Structural basis of cytoplasmic NaV1.5 and NaV1.4 regulation

• Published in: The Journal of general physiology Vol. 153; no. 1; p. 1
• Main Authors: Nathan, Sara, Gabelli, Sandra B, Yoder, Jesse B, Srinivasan, Lakshmi, Aldrich, Richard W, Tomaselli, Gordon F, Ben-Johny, Manu, Amzel, L Mario
• Format: Journal Article
• Language: English
• Published: United States Rockefeller University Press 04.01.2021
• Subjects: Action potential; Biophysics; Calcium-binding protein; Calmodulin; Cardiac muscle; Dimerization; Electron microscopy; Isoforms; Membrane proteins; Review; Skeletal muscle; Sodium channels (voltage-gated)

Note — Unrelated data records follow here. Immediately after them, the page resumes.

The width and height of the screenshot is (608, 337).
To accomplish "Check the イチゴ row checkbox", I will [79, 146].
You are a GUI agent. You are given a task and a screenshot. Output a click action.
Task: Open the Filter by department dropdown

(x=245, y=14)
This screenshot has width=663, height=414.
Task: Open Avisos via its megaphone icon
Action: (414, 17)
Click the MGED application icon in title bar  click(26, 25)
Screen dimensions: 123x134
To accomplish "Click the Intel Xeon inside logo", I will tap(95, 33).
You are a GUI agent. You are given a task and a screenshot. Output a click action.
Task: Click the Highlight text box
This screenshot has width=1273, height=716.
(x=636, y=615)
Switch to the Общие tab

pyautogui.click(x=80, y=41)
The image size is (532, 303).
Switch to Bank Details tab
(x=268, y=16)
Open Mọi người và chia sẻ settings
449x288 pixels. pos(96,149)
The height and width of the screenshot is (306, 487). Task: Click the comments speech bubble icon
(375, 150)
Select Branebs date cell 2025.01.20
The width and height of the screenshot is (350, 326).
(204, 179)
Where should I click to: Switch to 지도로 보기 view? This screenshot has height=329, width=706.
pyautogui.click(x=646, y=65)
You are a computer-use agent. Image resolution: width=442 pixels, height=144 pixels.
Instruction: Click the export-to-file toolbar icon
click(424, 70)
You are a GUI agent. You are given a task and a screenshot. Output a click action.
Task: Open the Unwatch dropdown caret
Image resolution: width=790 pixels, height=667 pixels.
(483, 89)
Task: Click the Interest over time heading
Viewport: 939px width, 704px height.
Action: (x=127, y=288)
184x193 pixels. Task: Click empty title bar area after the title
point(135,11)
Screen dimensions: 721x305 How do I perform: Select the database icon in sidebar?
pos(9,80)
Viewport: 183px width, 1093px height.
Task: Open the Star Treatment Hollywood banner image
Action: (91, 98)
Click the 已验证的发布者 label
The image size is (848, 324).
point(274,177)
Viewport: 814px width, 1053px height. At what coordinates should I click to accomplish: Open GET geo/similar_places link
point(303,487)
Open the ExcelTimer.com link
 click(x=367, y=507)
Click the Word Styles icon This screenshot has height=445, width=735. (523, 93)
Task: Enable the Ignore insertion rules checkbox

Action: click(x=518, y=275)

• ISSN: 0022-1295; 1540-7748
• DOI: 10.1085/jgp.202012722

Voltage-gated sodium channels (NaVs) are membrane proteins responsible for the rapid upstroke of the action potential in excitable cells. There are nine human voltage-sensitive NaV1 isoforms that, in addition to their sequence differences, differ in tissue distribution and specific function. This review focuses on isoforms NaV1.4 and NaV1.5, which are primarily expressed in skeletal and cardiac muscle cells, respectively. The determination of the structures of several eukaryotic NaVs by single-particle cryo-electron microscopy (cryo-EM) has brought new perspective to the study of the channels. Alignment of the cryo-EM structure of the transmembrane channel pore with x-ray crystallographic structures of the cytoplasmic domains illustrates the complementary nature of the techniques and highlights the intricate cellular mechanisms that modulate these channels. Here, we review structural insights into the cytoplasmic C-terminal regulation of NaV1.4 and NaV1.5 with special attention to Ca2+ sensing by calmodulin, implications for disease, and putative channel dimerization.